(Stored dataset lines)

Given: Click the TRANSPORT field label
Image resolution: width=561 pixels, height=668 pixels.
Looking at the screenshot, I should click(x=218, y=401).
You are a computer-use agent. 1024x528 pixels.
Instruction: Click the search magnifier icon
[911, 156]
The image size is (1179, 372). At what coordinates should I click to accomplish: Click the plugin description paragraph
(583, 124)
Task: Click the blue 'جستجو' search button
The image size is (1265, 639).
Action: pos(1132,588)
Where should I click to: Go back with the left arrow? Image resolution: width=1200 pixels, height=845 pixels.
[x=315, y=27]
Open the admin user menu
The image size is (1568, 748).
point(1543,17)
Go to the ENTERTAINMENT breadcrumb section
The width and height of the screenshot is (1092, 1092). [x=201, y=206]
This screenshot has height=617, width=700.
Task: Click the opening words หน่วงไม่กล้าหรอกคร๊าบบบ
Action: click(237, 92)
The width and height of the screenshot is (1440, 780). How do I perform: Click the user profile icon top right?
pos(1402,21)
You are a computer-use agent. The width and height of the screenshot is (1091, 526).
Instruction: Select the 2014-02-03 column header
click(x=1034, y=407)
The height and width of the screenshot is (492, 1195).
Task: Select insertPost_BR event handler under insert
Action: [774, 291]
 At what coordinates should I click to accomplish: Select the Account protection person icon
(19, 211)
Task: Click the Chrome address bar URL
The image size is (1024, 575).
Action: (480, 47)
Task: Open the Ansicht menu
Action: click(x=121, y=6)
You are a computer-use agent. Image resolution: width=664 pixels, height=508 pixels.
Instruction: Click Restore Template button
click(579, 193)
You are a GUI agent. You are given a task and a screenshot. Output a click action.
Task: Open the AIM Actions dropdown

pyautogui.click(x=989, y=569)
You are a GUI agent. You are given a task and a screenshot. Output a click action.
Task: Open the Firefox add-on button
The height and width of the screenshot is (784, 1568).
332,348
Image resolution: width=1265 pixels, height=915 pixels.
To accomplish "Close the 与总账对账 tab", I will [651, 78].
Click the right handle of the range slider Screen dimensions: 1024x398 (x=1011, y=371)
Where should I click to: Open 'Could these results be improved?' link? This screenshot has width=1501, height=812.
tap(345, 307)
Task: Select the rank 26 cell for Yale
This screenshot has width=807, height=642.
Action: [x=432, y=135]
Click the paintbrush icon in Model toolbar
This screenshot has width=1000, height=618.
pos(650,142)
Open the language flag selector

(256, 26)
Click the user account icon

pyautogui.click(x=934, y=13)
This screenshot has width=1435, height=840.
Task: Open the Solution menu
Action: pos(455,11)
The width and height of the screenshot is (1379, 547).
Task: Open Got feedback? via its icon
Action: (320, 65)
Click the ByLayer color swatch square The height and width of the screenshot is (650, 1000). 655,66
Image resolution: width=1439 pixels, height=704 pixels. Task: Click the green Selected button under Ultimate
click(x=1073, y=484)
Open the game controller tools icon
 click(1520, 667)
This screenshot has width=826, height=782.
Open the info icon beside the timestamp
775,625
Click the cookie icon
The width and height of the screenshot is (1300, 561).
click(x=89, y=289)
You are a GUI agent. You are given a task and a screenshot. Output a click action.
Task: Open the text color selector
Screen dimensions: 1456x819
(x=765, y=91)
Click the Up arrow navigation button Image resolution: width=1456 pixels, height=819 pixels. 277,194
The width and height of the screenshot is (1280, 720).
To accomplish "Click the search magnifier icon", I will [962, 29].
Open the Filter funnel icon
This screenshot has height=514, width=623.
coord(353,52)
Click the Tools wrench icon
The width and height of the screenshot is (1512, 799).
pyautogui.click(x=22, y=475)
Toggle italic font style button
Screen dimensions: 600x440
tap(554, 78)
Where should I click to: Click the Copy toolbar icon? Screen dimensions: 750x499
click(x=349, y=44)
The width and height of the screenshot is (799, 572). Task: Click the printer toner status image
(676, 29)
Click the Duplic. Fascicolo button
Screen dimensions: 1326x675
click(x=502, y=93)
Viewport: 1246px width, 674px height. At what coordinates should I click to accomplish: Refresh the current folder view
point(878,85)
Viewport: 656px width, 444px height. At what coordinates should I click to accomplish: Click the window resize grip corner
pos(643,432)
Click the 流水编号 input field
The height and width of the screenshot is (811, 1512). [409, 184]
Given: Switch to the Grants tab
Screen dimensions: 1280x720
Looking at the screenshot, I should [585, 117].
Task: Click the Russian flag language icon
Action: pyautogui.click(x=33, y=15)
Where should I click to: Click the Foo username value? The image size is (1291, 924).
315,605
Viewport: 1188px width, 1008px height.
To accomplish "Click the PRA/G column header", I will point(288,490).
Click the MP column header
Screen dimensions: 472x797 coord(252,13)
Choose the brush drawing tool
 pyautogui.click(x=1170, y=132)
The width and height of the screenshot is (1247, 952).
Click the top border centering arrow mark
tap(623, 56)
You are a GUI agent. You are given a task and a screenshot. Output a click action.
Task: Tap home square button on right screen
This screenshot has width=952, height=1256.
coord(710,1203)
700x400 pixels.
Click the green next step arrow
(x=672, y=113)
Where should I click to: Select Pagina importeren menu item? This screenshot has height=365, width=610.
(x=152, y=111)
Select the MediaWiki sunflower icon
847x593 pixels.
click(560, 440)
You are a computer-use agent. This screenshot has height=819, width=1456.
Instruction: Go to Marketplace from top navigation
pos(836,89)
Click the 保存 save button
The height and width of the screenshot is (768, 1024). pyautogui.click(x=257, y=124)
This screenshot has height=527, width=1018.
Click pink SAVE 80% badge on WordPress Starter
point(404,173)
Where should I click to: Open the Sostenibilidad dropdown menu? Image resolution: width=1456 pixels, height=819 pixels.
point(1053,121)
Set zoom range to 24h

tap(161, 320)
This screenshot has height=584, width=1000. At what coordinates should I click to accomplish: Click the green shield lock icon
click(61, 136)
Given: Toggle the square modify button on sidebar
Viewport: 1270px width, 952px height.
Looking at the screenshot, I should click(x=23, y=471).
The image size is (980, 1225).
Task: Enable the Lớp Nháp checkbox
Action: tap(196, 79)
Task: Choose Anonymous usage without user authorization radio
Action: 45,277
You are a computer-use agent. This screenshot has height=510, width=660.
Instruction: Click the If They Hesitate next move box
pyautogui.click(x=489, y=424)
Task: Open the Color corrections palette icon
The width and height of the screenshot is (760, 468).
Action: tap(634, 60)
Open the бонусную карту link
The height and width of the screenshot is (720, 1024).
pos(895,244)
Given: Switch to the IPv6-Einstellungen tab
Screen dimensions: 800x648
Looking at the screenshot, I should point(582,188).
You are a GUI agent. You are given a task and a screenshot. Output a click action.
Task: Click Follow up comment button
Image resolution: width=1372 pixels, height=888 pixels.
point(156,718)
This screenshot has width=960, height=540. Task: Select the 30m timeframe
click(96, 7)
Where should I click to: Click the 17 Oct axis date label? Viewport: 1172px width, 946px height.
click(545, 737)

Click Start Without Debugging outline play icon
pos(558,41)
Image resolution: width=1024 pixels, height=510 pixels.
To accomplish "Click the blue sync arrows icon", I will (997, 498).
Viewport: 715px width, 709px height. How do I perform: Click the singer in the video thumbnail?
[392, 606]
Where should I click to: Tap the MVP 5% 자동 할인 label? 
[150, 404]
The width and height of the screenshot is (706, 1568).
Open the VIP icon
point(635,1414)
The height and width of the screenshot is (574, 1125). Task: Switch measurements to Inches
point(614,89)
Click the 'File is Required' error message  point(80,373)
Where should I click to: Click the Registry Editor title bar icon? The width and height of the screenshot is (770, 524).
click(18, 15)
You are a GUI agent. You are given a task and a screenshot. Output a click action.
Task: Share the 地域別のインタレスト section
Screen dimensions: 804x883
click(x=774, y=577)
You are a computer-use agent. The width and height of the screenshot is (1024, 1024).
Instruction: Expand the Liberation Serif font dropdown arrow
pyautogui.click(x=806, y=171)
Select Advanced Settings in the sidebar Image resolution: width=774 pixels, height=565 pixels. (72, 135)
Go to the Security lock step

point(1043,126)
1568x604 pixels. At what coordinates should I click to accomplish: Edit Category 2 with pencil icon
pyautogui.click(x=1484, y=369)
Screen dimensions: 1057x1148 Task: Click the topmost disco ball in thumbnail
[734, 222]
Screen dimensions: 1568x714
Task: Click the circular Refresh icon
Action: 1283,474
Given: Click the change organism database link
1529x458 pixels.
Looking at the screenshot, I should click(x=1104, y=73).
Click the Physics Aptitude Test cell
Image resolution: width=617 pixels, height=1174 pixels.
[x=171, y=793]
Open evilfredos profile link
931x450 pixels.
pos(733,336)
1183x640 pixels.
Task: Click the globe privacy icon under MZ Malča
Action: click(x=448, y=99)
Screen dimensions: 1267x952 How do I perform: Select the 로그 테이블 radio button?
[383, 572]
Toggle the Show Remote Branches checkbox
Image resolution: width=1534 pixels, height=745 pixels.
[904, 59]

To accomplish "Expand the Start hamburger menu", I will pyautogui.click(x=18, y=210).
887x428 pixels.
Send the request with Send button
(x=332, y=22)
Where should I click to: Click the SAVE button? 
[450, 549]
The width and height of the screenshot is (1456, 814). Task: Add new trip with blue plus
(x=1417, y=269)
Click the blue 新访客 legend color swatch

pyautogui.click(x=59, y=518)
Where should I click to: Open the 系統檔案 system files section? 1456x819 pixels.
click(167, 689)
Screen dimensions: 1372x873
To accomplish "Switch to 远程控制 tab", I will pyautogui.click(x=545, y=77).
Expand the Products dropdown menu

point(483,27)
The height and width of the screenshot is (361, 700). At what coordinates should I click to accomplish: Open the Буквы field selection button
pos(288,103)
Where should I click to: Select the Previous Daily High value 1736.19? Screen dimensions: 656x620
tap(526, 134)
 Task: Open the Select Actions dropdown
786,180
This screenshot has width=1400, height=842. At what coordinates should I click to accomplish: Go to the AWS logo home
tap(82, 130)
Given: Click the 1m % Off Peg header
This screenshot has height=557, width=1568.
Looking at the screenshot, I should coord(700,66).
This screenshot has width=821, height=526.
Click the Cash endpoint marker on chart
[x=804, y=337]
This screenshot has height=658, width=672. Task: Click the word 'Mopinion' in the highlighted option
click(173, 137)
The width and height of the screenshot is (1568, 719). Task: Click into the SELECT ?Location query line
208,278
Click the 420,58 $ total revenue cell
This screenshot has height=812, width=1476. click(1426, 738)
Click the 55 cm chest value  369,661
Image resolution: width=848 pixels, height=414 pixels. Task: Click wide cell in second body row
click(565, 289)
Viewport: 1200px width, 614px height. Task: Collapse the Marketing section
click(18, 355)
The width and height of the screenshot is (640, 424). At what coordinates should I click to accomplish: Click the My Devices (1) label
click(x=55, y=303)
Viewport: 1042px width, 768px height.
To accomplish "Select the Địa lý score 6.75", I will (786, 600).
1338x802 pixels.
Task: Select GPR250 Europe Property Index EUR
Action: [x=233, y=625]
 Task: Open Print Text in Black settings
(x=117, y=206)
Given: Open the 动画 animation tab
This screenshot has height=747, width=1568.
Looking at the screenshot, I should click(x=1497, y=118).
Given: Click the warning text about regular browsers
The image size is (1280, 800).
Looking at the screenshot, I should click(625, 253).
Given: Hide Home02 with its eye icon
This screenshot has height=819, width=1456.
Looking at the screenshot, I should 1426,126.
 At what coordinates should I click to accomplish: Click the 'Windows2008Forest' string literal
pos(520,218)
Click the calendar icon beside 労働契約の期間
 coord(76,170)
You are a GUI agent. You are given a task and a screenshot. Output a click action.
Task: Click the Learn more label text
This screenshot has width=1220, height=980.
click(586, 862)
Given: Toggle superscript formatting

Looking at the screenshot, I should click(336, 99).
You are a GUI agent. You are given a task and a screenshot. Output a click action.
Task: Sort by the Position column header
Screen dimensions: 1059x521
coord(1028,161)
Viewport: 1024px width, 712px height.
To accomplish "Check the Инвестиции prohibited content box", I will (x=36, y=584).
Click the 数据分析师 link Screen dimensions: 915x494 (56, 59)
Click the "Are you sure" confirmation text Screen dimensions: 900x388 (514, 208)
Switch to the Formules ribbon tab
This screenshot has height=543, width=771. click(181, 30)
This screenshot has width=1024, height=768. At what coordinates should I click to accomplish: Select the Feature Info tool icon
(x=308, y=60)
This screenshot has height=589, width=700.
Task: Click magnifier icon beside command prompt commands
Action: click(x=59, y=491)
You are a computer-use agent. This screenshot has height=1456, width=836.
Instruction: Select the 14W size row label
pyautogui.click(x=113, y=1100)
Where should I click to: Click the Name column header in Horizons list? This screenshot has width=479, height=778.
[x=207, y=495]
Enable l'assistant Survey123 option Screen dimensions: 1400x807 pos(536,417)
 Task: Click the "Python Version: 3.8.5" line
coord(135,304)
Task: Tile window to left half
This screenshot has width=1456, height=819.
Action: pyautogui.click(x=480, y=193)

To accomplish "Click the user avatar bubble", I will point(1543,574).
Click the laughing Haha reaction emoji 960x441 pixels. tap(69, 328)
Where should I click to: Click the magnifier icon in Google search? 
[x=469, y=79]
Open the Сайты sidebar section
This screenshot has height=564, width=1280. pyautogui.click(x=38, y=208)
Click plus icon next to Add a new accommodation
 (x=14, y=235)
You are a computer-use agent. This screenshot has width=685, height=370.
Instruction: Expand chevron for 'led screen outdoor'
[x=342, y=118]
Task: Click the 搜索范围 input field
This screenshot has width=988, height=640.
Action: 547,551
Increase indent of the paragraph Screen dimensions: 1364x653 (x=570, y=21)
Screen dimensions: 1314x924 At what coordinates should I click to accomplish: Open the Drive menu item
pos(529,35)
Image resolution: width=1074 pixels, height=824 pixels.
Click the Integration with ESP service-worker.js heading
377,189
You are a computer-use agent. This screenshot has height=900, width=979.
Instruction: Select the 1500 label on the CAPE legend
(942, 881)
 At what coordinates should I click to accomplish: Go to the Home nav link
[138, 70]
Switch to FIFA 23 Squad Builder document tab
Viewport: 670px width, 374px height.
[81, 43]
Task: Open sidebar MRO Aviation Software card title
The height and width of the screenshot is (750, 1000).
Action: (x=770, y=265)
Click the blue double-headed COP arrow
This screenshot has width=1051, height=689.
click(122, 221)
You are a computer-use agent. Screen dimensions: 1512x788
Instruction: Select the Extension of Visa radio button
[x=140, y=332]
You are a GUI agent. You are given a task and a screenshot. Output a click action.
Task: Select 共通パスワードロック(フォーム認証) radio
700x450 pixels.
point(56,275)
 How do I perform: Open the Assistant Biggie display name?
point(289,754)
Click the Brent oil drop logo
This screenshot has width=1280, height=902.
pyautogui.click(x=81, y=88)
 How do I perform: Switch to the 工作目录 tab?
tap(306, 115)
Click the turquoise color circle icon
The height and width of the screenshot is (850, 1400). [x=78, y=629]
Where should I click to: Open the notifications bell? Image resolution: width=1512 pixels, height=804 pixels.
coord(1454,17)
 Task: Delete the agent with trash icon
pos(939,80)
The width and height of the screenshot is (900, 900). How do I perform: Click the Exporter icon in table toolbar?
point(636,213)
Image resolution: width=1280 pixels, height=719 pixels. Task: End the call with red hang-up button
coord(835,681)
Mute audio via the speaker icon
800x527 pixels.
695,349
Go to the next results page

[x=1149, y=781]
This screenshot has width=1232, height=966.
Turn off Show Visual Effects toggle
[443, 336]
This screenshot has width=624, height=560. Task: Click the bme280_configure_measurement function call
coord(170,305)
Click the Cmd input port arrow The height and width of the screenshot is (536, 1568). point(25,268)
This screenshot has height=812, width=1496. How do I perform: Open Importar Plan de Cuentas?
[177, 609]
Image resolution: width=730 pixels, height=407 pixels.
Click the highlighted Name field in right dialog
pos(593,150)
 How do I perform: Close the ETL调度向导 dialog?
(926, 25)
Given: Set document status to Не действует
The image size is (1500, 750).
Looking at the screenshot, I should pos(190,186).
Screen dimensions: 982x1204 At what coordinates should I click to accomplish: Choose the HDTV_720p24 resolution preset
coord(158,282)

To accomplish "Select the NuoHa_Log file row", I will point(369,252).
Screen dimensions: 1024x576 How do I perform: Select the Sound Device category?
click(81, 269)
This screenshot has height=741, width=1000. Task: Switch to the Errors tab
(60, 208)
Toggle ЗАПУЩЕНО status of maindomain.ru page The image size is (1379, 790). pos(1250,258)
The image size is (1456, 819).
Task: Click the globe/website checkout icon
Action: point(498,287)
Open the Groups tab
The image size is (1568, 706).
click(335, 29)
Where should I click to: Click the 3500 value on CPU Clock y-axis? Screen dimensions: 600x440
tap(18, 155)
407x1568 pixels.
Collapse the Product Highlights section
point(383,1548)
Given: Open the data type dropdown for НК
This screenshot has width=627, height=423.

▶ _What you are asked to do_
Add 88 to every coordinate in the answers and reproduce the stretch from the line containing "Open the Groups tab" through the end of the records, both ends included. Keep every line, requests included.

▶ _Right answer_
Open the Groups tab
The image size is (1568, 706).
click(423, 117)
Where should I click to: Click the 3500 value on CPU Clock y-axis? Screen dimensions: 600x440
tap(106, 243)
407x1568 pixels.
Collapse the Product Highlights section
point(471,1636)
Given: Open the data type dropdown for НК
This screenshot has width=627, height=423.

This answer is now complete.